Abstract
Several models of pancreatic adenocarcinoma are now available for experimental evaluation of newer chemotherapeutic agents. The present study represents an attempt to develop a rapid in vitro screening technique that would allow prediction of cytotoxic activity (or lack thereof) as reliably as the clonogenic or colony formation assay. To this end, seven drugs (cisplatin, dactinomycin, doxorubicin, 5-fluorouracil, menogarol, mitoxantrone, and streptozocin) were tested against two pancreatic adenocarcinoma cell lines using a standard colony formation assay and a 24-hr microcytotoxicity assay. The cell lines tested were PANC-1, of human poorly differentiated pancreatic adenocarcinoma origin, and WD PaCa, of hamster well-differentiated pancreatic adenocarcinoma origin. The dose-survival curves and resulting determinations of drug dose (µg/ml/1-hr exposure) at which there is a 50% inhibition of survival as compared to controls were compared for the two cell lines by each assay system. Lack of correlation of the two assays and considerable interdrug and inter-cell line variation were found. In addition, the microcytotoxicity assay was felt to underestimate the in vitro drug sensitivity of PANC-1 to three drugs (dactinomycin, doxorubicin, and mitoxantrone) and of WD PaCa to two drugs (5-fluorouracil and mitoxantrone). Despite the possible utility of the microcytotoxicity assay with other experimental models, the colony formation assay technique appears to provide the most reliable in vitro assessment of antineoplastic activity for pancreatic adenocarcinoma cell lines and should continue to be the standard to which other assay systems are compared.
Supported by Grant CA34170, awarded by the National Cancer Institute, Department of Health and Human Services. Presented in part at the Joint Meetings of the American Pancreatic Association and National Pancreatic Cancer Project, Chicago, November 1982.

• **Exercise instructions**:
• A. According to the abstract, which two pancreatic adenocarcinoma cell lines were tested?
• B. Write out the passage of the abstract starting at "Supported by Grant" and ending at "Chicago, November 1982.".

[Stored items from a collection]

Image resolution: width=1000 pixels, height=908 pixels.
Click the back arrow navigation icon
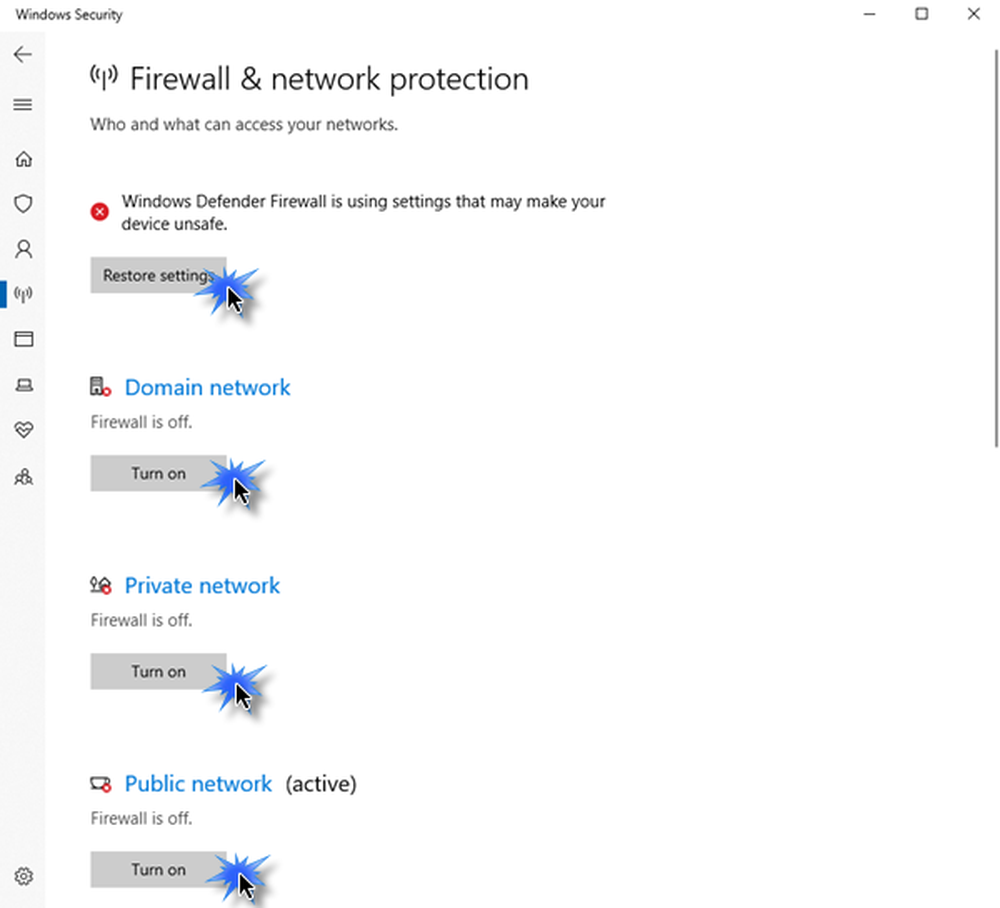(23, 55)
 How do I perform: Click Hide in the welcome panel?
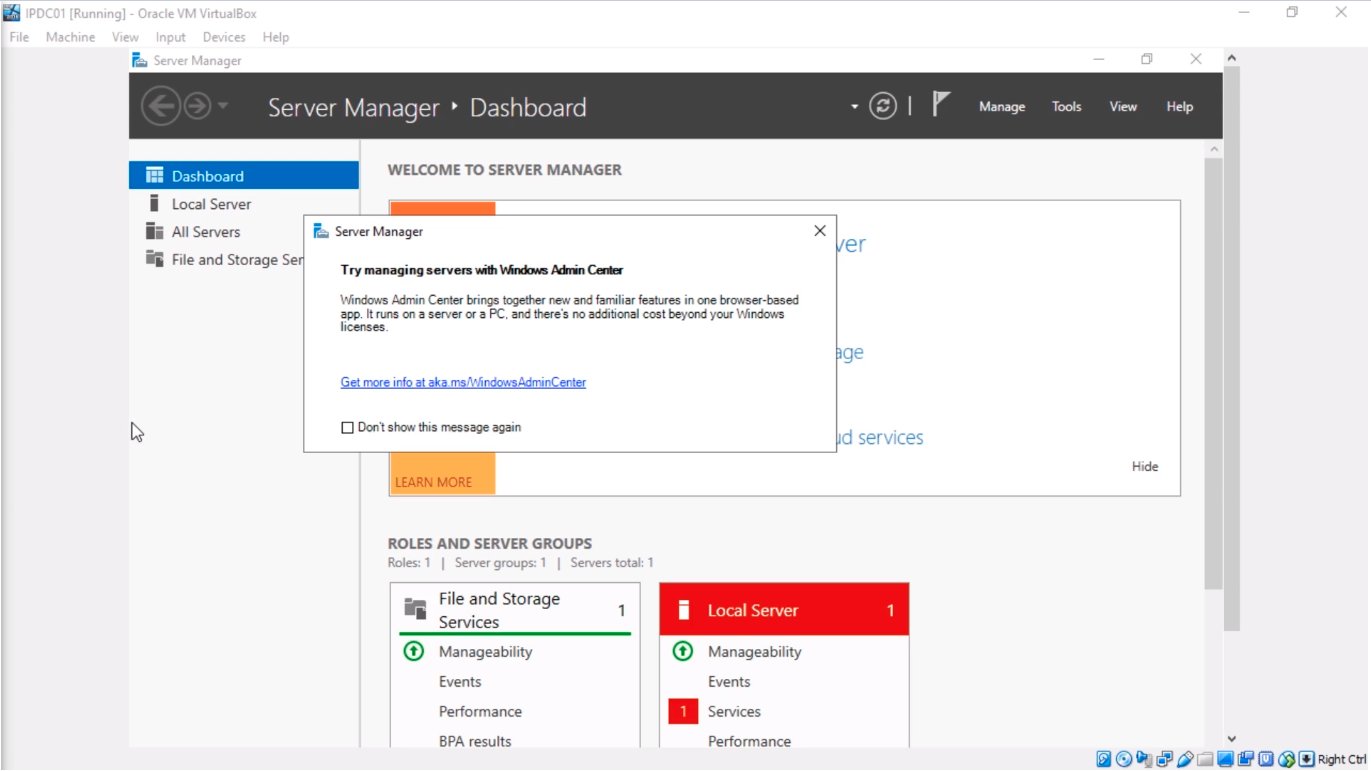[x=1145, y=467]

• **Responses per task**:
• A. PANC-1 and WD PaCa.

• B.
Supported by Grant CA34170, awarded by the National Cancer Institute, Department of Health and Human Services. Presented in part at the Joint Meetings of the American Pancreatic Association and National Pancreatic Cancer Project, Chicago, November 1982.